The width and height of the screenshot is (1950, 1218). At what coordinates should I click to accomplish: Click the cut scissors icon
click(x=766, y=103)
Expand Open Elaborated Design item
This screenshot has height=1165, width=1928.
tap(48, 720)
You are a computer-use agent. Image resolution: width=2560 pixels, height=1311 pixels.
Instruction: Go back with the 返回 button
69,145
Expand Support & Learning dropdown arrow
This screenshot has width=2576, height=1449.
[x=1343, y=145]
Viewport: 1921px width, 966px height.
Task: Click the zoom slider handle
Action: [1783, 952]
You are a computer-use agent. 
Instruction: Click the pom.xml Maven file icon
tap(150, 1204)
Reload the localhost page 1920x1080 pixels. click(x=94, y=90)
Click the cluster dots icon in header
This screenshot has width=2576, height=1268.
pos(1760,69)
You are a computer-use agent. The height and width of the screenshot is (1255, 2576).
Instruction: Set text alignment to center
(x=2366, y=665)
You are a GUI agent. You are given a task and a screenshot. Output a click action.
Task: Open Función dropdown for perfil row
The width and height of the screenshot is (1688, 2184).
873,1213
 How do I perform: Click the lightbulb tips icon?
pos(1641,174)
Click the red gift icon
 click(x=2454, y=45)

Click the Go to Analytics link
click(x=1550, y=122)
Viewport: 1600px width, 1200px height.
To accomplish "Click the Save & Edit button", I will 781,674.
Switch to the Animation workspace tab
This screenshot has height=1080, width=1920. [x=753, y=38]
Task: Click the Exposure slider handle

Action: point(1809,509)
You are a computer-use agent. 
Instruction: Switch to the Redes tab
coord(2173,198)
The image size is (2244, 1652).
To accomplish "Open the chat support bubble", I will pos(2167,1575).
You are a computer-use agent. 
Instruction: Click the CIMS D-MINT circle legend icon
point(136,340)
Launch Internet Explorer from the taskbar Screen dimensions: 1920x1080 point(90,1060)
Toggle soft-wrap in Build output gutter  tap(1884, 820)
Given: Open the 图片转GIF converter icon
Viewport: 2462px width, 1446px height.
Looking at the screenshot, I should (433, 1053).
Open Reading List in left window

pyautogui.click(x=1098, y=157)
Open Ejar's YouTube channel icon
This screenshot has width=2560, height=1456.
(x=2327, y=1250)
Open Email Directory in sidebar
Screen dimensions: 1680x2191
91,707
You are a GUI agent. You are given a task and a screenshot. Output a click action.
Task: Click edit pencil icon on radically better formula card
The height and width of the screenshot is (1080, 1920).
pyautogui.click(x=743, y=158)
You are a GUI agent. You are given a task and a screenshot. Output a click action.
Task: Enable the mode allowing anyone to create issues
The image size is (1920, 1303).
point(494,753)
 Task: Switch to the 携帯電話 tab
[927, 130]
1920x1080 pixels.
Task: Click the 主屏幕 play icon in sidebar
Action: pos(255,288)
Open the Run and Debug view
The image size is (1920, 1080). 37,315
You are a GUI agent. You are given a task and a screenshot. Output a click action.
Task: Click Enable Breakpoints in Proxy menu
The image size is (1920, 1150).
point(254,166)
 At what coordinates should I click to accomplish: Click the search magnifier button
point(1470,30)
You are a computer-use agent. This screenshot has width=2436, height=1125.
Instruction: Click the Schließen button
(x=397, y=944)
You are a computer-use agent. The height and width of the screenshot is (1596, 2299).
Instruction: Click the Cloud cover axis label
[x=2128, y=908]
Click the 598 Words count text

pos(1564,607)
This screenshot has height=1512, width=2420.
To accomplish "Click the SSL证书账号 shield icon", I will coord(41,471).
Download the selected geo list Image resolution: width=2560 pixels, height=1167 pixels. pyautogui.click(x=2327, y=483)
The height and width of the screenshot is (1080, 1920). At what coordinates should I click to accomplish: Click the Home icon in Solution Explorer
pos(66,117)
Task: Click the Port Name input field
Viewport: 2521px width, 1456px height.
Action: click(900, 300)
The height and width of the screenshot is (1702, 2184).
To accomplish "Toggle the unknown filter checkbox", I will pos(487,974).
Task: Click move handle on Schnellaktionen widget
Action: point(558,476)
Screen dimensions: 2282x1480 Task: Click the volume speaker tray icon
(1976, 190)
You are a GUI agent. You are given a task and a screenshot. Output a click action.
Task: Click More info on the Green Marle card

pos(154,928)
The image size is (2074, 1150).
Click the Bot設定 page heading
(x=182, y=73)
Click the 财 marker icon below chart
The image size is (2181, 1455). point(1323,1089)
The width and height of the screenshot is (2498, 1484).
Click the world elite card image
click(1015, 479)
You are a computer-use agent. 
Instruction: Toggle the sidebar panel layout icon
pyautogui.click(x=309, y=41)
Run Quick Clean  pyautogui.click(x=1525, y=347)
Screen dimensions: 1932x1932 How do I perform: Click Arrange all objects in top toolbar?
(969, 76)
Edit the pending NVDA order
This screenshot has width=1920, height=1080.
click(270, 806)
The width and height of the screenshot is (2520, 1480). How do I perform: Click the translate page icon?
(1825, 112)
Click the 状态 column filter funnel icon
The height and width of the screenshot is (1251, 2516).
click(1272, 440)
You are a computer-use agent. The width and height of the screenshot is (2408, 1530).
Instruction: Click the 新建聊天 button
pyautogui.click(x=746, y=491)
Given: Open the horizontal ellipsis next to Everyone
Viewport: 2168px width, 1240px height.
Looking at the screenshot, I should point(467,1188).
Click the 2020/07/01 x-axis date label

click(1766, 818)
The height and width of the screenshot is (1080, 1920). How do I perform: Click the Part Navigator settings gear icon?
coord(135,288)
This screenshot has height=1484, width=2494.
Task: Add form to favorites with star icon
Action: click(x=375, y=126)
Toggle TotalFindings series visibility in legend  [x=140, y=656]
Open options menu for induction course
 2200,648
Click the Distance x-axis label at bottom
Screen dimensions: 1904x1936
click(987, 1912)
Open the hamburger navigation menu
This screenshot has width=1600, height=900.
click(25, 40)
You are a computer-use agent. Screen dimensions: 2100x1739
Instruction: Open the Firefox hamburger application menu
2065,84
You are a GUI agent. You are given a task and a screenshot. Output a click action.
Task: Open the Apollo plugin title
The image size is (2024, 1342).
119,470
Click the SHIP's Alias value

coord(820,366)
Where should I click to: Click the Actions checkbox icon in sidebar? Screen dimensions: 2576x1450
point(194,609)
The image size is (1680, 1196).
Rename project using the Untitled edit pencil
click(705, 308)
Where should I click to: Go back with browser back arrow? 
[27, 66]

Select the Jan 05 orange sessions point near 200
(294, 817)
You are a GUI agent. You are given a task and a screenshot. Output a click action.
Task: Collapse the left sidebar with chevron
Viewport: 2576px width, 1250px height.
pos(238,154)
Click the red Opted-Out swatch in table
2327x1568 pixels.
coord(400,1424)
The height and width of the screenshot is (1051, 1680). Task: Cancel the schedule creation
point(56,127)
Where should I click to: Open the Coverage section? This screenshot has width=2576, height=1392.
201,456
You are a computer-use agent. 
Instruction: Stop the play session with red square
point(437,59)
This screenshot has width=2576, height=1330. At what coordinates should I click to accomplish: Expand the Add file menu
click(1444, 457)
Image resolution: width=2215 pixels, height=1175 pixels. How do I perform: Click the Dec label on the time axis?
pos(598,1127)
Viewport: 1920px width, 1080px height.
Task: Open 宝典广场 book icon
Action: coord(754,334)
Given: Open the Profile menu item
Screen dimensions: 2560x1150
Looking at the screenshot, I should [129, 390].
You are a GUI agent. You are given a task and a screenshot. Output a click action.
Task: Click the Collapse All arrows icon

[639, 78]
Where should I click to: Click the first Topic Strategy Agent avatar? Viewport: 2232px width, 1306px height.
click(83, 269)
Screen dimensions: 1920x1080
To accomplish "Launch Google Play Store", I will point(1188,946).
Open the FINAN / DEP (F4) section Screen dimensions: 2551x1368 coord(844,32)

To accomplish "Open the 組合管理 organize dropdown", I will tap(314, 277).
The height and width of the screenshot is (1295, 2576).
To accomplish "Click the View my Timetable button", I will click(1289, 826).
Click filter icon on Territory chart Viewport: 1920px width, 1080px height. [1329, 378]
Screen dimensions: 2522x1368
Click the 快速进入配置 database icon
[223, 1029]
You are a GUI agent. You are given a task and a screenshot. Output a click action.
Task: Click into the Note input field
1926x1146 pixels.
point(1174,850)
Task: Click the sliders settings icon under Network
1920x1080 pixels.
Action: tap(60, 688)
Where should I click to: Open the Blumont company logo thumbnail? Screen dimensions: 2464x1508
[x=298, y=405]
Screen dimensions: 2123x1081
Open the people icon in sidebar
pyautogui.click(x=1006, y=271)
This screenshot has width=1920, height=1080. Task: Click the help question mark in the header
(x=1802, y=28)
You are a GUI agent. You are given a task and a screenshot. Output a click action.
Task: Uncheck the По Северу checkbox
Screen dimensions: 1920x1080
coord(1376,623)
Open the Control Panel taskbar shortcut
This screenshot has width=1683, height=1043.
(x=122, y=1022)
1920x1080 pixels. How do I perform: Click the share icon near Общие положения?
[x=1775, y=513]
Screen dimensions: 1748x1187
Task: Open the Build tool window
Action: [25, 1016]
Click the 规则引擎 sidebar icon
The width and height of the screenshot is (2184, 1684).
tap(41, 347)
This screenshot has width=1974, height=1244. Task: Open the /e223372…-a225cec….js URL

________

THE TASK -> Looking at the material above, count the lines that carry the word "Enable" and answer with the count alone.

RESULT FOR THIS EXERCISE -> 2